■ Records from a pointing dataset
╭──

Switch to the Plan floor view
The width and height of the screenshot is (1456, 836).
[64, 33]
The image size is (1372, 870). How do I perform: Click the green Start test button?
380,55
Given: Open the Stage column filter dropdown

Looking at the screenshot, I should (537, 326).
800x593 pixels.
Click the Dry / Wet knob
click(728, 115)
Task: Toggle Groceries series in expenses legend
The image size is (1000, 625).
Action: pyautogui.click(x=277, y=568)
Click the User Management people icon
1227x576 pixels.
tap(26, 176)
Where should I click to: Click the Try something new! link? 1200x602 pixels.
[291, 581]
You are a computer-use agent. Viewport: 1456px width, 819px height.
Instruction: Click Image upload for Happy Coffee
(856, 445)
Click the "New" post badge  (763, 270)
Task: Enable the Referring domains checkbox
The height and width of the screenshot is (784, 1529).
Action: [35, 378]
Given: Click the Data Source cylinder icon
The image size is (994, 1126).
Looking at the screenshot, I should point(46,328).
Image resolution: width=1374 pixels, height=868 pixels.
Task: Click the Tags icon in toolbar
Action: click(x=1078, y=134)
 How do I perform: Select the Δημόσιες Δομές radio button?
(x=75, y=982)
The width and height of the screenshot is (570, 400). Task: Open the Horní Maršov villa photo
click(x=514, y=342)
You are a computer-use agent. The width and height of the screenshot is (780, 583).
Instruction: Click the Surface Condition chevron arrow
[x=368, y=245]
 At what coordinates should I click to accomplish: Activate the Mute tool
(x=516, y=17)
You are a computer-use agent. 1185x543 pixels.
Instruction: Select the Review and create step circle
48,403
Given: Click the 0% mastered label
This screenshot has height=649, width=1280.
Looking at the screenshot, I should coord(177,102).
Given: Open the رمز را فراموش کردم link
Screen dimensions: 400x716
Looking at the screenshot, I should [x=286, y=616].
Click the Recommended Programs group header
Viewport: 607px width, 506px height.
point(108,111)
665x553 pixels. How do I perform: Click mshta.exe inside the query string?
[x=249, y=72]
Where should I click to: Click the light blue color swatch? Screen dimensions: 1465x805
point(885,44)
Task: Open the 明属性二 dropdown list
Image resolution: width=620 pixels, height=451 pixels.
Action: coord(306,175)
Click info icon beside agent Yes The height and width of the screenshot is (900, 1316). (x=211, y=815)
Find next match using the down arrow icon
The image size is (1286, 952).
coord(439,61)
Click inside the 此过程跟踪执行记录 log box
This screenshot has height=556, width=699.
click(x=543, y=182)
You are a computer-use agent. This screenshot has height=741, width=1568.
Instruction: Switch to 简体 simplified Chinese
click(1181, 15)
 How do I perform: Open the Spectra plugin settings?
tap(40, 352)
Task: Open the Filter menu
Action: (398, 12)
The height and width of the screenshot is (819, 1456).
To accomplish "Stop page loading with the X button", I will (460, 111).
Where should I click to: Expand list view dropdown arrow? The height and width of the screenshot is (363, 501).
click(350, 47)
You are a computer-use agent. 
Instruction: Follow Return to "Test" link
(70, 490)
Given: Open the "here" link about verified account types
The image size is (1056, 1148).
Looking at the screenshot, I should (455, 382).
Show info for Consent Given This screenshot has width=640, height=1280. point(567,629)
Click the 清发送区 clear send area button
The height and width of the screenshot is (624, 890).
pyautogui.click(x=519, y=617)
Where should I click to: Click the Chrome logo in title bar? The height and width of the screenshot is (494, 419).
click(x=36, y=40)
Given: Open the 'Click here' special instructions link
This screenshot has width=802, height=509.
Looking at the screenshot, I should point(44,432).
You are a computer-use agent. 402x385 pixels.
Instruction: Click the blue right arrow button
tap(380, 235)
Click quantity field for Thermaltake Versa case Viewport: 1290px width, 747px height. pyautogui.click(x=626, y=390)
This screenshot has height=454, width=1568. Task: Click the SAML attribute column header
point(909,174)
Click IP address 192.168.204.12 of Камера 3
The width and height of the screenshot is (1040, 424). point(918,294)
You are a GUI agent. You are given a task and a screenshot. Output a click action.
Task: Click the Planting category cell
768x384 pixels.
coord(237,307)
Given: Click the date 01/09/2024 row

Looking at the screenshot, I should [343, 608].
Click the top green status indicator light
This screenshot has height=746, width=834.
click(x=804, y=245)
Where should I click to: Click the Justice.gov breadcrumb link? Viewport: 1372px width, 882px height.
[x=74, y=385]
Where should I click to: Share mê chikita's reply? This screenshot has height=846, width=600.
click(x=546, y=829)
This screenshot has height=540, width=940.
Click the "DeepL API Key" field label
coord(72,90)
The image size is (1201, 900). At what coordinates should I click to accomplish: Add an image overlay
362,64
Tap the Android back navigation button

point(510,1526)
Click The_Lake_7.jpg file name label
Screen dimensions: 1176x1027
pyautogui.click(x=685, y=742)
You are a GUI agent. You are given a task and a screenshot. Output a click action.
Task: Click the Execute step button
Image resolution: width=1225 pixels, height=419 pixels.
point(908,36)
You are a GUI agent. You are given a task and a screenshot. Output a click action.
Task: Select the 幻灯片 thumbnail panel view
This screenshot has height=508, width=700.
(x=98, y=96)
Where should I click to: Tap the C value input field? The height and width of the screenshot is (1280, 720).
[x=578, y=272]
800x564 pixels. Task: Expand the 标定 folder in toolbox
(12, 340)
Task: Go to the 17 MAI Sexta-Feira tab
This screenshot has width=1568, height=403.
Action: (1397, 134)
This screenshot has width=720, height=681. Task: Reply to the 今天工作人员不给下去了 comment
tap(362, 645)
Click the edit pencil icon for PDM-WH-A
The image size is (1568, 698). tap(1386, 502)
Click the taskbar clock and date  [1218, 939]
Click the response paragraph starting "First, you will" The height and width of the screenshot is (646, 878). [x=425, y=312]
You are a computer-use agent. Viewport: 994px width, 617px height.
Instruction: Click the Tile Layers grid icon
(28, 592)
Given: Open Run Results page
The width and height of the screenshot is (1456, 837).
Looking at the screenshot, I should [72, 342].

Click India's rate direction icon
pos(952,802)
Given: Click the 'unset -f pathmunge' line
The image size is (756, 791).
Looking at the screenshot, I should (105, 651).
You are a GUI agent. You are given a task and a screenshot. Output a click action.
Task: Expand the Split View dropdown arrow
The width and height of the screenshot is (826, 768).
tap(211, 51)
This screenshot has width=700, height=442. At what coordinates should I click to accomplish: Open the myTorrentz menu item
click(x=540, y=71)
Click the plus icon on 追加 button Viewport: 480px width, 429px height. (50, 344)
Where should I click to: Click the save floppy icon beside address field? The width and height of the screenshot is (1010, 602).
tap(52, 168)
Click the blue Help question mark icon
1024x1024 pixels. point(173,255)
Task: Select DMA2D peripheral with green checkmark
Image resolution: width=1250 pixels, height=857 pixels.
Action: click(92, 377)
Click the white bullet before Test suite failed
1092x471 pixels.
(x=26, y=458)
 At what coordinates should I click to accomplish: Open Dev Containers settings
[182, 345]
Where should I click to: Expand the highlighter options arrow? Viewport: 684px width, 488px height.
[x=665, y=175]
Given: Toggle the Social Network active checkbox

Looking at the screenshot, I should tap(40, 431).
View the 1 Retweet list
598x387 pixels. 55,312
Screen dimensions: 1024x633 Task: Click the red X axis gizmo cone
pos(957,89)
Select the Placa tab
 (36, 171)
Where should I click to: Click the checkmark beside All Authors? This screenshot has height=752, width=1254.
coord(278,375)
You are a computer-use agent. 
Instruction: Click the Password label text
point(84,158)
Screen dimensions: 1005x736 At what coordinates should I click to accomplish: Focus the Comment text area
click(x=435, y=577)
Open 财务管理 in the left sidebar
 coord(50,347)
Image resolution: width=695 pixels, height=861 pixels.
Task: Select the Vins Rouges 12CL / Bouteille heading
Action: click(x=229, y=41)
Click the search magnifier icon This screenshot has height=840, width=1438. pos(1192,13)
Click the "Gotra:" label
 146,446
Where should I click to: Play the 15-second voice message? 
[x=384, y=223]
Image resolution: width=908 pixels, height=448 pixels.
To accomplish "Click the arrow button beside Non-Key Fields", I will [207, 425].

╰──

■ What you will do
Rewrite the lines from the one containing "Where should I click to: Expand list" up to and including the one containing "pyautogui.click(x=519, y=617)", changing "link" to "hyperlink" and keeping everything else identical. Return only those lines.

■ Output for this task
Where should I click to: Expand list view dropdown arrow? The height and width of the screenshot is (363, 501).
click(350, 47)
You are a computer-use agent. 
Instruction: Follow Return to "Test" hyperlink
(70, 490)
Given: Open the "here" hyperlink about verified account types
The image size is (1056, 1148).
Looking at the screenshot, I should (455, 382).
Show info for Consent Given This screenshot has width=640, height=1280. point(567,629)
Click the 清发送区 clear send area button
The height and width of the screenshot is (624, 890).
pyautogui.click(x=519, y=617)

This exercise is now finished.